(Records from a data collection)
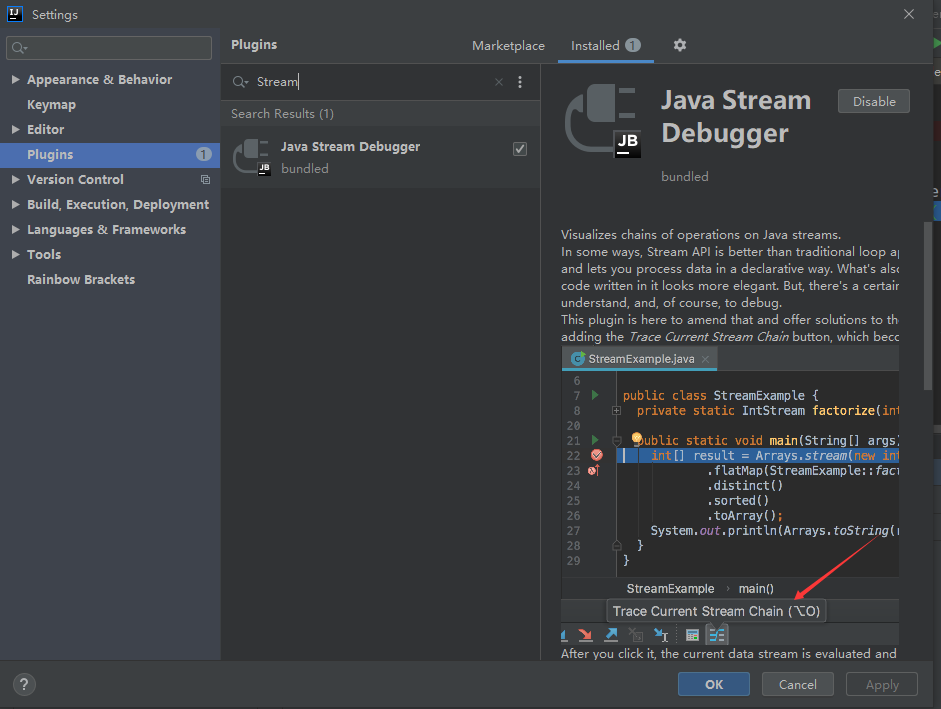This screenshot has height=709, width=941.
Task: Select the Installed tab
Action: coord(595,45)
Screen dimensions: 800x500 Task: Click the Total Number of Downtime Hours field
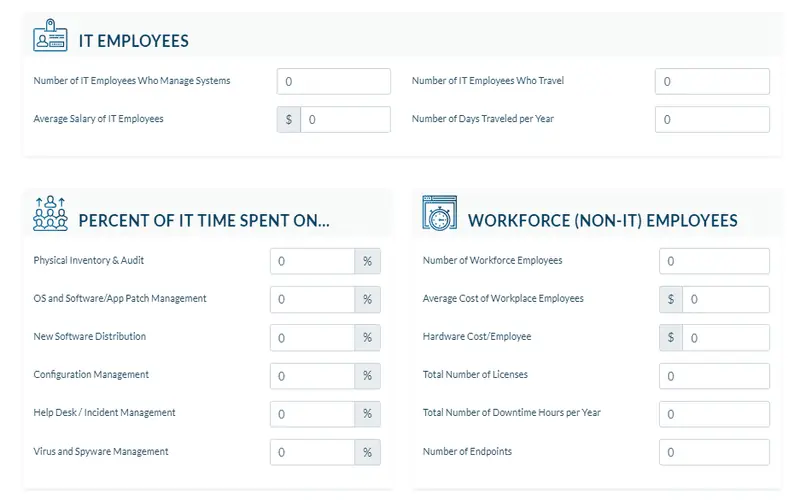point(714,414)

---

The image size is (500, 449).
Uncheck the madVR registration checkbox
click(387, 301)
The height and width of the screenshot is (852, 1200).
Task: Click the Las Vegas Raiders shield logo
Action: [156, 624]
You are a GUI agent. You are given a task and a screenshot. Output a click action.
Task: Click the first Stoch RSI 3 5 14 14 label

...

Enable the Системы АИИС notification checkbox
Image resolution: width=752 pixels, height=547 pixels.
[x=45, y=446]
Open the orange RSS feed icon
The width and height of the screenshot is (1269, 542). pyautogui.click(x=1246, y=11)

- [TASK INSTRUCTIONS]
Retype only the lines above between the line with "The image size is (500, 449)." and the line with "Task: Click the first", counting those two lines as well, and keep every character as it is.

- [RESULT BELOW]
The image size is (500, 449).
Uncheck the madVR registration checkbox
click(387, 301)
The height and width of the screenshot is (852, 1200).
Task: Click the Las Vegas Raiders shield logo
Action: [156, 624]
You are a GUI agent. You are given a task and a screenshot. Output a click action.
Task: Click the first Stoch RSI 3 5 14 14 label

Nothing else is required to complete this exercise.